I actually don’t know if that’s true, but the closer I get to standard marrying age, the less I think it’ll ever happen — first because I think marriage is kind of a crock, and second because I’m becoming fairly certain that there just isn’t anyone out there who I want to be forever bound in marriage with.
Before anyone gets mad at me for calling marriage a crock, let me just say that I think marriage can be a good thing for a lot of people. I think that, in rare instances, it can be egalitarian. I think it offers a valuable support system, and that it is an important cultural symbol.
I’m just not sure it’s for me. As far as I can tell, most people end up getting married — yet I can’t imagine that every one of those people, or even most of them, found someone who, social constraints and cultural expectations aside, they would actually want to spend the rest of their life with in a monogamous relationship. I don’t think it’s cynical for me to point out that most people settle. And there’s nothing necessarily wrong with that. Marriage is the cultural norm. It brings tons of benefits with it, including important social ones — men and women of a certain age are expected to be married; married people socialize with other married people; not being married is often viewed as an indicator that something is wrong with you. At some point (early 20s in much of the country, early 30s in places like New York), it seems like everyone around you is getting married, and if you’ve been with the same person for a while and you get along well enough and love each other, then marriage just makes sense. And of course, there are those rare people who find the love of their life and enter into a fabulous marriage that they whole-heartedly want to be in and that trumps all other aspects of their life in its perfection. But those people are few and far between.

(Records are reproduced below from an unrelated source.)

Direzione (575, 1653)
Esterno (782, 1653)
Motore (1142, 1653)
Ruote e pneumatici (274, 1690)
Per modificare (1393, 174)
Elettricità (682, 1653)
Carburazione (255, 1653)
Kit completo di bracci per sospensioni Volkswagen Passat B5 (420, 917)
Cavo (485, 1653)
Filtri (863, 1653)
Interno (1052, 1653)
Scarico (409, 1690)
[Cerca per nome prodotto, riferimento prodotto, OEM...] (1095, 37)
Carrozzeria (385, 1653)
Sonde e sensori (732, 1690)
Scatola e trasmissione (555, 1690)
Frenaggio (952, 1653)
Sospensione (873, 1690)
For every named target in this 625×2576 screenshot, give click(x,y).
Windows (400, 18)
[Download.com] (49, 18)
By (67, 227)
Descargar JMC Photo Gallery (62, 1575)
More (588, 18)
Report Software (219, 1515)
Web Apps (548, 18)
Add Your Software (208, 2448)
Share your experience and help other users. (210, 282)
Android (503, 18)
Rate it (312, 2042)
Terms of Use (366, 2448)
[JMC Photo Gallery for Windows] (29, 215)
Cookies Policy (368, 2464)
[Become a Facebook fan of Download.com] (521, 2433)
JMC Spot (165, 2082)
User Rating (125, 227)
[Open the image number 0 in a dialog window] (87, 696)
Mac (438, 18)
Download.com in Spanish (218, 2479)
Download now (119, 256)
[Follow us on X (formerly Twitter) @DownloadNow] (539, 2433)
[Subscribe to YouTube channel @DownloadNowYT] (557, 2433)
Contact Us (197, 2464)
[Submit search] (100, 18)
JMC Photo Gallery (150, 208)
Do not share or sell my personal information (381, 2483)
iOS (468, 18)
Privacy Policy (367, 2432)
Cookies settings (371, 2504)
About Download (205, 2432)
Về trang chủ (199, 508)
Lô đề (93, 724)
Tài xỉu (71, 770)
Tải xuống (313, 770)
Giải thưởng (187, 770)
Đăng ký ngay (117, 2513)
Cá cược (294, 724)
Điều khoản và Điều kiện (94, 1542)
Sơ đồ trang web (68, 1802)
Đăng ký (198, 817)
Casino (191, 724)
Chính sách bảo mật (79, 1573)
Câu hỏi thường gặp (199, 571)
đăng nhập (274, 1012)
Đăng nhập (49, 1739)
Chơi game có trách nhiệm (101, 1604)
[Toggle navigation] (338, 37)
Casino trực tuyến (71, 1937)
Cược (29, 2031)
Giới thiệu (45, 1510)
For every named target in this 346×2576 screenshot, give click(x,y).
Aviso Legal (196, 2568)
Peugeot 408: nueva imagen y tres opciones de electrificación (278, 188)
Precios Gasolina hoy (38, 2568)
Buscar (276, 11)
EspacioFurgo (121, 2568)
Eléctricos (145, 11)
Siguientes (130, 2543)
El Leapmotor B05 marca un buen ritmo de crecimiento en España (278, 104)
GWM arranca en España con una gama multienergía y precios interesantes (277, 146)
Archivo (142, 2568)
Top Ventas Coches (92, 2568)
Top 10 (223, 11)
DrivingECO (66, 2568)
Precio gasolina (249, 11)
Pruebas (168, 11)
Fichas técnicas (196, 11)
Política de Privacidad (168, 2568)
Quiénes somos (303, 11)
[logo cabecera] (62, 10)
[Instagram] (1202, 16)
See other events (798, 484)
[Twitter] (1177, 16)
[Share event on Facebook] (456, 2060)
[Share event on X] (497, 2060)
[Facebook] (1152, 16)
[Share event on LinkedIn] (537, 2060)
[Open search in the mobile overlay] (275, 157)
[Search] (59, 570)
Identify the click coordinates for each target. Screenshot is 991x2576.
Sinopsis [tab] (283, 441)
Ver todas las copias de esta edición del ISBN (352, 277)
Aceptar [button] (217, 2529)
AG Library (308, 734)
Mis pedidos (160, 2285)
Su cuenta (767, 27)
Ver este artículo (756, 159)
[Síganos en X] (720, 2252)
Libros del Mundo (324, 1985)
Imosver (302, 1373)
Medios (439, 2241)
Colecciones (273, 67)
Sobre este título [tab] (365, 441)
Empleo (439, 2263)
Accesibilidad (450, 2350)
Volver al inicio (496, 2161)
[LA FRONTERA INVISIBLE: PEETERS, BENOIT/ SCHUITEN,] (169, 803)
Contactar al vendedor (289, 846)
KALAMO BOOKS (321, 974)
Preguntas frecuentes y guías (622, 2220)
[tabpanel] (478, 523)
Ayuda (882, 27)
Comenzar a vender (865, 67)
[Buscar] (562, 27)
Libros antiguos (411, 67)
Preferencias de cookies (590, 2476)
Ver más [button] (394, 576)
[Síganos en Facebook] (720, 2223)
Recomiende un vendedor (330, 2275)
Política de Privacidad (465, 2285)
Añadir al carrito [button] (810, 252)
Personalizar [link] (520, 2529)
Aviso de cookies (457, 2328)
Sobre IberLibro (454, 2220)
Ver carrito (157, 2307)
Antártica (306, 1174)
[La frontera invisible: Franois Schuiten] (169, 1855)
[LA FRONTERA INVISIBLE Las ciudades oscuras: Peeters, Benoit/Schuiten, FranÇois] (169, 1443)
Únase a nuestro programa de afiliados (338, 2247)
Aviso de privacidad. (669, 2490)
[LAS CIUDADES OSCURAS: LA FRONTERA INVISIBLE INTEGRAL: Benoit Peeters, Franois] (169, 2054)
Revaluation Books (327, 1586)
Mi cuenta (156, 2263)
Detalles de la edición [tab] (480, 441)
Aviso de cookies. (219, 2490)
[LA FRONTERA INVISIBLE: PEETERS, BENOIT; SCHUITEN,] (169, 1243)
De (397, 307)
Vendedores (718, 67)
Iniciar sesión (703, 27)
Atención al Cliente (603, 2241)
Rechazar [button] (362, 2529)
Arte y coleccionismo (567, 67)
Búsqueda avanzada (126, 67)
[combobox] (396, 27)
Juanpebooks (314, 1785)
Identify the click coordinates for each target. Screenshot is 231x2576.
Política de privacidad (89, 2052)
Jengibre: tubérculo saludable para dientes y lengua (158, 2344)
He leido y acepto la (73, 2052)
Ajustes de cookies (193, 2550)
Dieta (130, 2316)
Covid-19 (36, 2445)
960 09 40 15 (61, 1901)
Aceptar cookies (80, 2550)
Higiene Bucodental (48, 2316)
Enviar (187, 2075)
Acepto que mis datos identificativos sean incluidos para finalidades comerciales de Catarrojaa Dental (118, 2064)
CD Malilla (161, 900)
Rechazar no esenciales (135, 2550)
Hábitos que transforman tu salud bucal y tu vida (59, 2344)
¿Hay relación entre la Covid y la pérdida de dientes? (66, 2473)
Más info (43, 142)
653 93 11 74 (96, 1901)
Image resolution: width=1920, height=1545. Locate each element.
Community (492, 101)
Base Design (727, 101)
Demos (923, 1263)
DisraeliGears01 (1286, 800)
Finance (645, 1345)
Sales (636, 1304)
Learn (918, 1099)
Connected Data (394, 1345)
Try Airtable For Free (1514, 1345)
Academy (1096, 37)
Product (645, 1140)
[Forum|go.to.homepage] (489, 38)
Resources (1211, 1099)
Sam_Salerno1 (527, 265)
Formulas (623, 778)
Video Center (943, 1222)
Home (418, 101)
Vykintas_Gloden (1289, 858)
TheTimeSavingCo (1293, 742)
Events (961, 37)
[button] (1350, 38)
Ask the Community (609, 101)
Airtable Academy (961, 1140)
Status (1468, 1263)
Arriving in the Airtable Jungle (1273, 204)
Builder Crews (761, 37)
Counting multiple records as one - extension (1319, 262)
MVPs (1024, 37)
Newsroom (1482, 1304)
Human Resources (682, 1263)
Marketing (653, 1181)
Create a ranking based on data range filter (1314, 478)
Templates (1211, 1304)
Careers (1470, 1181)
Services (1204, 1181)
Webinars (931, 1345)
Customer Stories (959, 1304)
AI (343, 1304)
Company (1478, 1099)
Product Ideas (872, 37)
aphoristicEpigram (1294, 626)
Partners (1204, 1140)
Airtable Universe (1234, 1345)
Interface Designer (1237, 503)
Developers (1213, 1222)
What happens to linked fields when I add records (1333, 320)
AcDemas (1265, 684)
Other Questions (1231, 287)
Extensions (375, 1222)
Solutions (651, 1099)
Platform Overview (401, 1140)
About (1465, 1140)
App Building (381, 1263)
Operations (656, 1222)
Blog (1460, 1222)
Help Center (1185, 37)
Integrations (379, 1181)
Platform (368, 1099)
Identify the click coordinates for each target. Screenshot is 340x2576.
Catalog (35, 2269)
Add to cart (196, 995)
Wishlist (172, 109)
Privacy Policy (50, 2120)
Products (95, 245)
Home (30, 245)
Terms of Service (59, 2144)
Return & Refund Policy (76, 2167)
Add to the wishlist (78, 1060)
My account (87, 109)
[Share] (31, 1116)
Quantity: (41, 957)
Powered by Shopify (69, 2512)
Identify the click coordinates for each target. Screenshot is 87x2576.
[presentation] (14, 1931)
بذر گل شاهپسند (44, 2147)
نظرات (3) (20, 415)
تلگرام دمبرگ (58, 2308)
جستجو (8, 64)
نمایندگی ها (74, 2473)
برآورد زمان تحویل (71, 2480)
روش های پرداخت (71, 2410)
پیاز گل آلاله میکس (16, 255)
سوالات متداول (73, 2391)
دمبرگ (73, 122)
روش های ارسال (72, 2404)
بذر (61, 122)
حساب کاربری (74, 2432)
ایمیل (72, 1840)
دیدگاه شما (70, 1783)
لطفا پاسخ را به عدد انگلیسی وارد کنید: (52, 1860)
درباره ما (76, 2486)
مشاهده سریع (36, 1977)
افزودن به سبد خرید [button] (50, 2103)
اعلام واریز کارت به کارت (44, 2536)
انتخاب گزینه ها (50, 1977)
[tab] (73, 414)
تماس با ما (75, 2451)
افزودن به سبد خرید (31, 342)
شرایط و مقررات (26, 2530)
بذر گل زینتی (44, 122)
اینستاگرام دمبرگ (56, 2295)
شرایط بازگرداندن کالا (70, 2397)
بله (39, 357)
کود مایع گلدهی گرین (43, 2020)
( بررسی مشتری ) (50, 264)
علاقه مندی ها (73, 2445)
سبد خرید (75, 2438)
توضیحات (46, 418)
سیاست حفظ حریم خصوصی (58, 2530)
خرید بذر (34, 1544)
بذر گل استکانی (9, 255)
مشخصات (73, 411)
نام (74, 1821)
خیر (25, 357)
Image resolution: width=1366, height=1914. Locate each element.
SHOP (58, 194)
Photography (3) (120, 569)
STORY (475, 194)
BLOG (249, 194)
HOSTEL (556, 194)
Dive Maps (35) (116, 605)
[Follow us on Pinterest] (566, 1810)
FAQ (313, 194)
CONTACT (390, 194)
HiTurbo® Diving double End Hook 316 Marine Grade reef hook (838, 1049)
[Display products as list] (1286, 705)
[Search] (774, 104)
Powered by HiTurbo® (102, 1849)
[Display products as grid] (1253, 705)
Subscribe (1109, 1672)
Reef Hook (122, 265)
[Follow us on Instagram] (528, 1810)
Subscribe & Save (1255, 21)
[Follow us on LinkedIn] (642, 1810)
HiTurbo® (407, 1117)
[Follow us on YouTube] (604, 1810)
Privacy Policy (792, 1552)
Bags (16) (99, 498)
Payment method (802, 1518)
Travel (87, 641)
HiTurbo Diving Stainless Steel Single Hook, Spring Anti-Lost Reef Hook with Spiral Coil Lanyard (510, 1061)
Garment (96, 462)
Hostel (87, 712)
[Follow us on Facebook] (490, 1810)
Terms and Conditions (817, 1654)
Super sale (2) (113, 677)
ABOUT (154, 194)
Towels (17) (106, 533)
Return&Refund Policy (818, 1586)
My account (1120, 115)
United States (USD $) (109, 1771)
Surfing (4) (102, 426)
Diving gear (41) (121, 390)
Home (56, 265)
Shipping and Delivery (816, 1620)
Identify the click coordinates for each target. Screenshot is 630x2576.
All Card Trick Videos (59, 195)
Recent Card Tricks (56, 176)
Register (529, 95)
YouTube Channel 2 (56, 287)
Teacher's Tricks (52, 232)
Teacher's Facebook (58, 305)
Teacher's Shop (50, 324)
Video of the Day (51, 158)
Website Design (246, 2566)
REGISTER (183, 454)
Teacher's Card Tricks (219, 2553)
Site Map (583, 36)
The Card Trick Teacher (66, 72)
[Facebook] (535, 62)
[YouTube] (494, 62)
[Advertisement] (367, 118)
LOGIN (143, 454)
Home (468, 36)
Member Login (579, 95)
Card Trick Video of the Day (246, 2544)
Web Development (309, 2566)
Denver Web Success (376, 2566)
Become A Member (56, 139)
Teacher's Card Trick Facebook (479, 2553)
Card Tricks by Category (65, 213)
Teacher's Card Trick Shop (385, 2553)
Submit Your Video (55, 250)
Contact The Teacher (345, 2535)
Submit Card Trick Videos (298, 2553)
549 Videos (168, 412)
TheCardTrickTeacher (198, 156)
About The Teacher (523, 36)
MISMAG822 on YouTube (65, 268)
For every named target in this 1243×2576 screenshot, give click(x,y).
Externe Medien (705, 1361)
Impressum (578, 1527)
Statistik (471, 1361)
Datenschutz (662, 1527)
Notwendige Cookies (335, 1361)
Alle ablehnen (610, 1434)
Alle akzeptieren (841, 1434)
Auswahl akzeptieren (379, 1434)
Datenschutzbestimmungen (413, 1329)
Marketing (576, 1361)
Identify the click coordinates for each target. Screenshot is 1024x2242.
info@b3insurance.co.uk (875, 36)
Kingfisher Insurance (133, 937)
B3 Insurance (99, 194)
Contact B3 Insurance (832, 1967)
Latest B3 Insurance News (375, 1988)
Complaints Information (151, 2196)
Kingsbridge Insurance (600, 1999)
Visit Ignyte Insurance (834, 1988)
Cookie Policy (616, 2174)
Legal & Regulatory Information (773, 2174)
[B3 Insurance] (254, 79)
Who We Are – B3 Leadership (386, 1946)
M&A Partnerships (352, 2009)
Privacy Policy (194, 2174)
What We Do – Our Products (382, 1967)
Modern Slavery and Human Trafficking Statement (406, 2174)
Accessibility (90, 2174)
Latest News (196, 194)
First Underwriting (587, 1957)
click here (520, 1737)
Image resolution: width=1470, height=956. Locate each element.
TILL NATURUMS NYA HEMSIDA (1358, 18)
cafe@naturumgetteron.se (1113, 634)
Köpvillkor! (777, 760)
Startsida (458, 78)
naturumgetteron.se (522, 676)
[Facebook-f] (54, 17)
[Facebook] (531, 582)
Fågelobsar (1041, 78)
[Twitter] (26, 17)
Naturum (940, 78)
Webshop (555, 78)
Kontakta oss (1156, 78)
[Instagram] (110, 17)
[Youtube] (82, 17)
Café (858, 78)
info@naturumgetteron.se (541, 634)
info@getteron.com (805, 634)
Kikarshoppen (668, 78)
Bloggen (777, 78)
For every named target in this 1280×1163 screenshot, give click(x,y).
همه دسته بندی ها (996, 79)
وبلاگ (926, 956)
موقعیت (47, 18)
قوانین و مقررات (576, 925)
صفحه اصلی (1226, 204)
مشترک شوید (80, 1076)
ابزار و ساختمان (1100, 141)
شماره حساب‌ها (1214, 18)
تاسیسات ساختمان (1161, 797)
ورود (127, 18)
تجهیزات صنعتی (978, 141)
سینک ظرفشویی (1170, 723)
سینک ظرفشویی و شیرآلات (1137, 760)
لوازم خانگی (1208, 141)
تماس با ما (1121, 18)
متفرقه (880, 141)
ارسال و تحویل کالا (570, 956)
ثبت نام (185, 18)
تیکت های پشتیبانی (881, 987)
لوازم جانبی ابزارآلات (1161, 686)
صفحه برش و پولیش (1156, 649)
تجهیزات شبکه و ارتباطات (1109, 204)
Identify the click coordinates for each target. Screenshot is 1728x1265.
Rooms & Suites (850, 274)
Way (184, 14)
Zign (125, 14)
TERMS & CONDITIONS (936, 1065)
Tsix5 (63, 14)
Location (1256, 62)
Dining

Which isn’t me making a judgment about the goodness of marriage, or saying that a less-than-storybook marriage isn’t worth having. For most people, it is. Marriage is a powerful social and economic institution, and ain’t nothing wrong with wanting to enter into it.
But, being that it is a powerful social and economic institution, it continues to reflect cultural norms that are wrapped up in gender and power. Same-sex marriage rights are perhaps the best example — same-sex marriage is offensive to social conservatives precisely because so many of us rely on gender difference as a way of organizing society and our experiences, and marriage equality challenges those notions. “Traditional marriage between a man and a woman” is valuable because men and women are presumed to be fundamentally different, and because marriage is reflective of an ingrained power structure. Within traditional marriage, there are gendered requirements that go along with the roles of “husband” and “wife.” The roles and the requirements are different, and with delineated, sex-based roles and requirements comes a power differential. Traditionally, men held most of that power. They still do — even in our modern, supposedly egalitarian construction of marriage. Without that gendering of power, same-sex marriage would not be an issue.
And then there’s the engagement ring thing. I’ve honestly never given much thought to the politics of engagement rings — I long assumed I would get married and would have a fancy engagement ring, I had a general idea of what I liked (platinum band, square-cut stone, maybe a blood-free diamond but probably an emerald) and that was that. When I started doubting the whole marriage thing, the issue of the ring was the last thing I was concerned about. As for marital politics, issues like name changing and distribution of domestic labor seemed more important, or more visible. I didn’t think much about it until I read Jessica’s take on engagement rings in Full Frontal Feminism. Like O’Rourke, Jessica thinks that they’re very problematic. And I’m inclined to agree.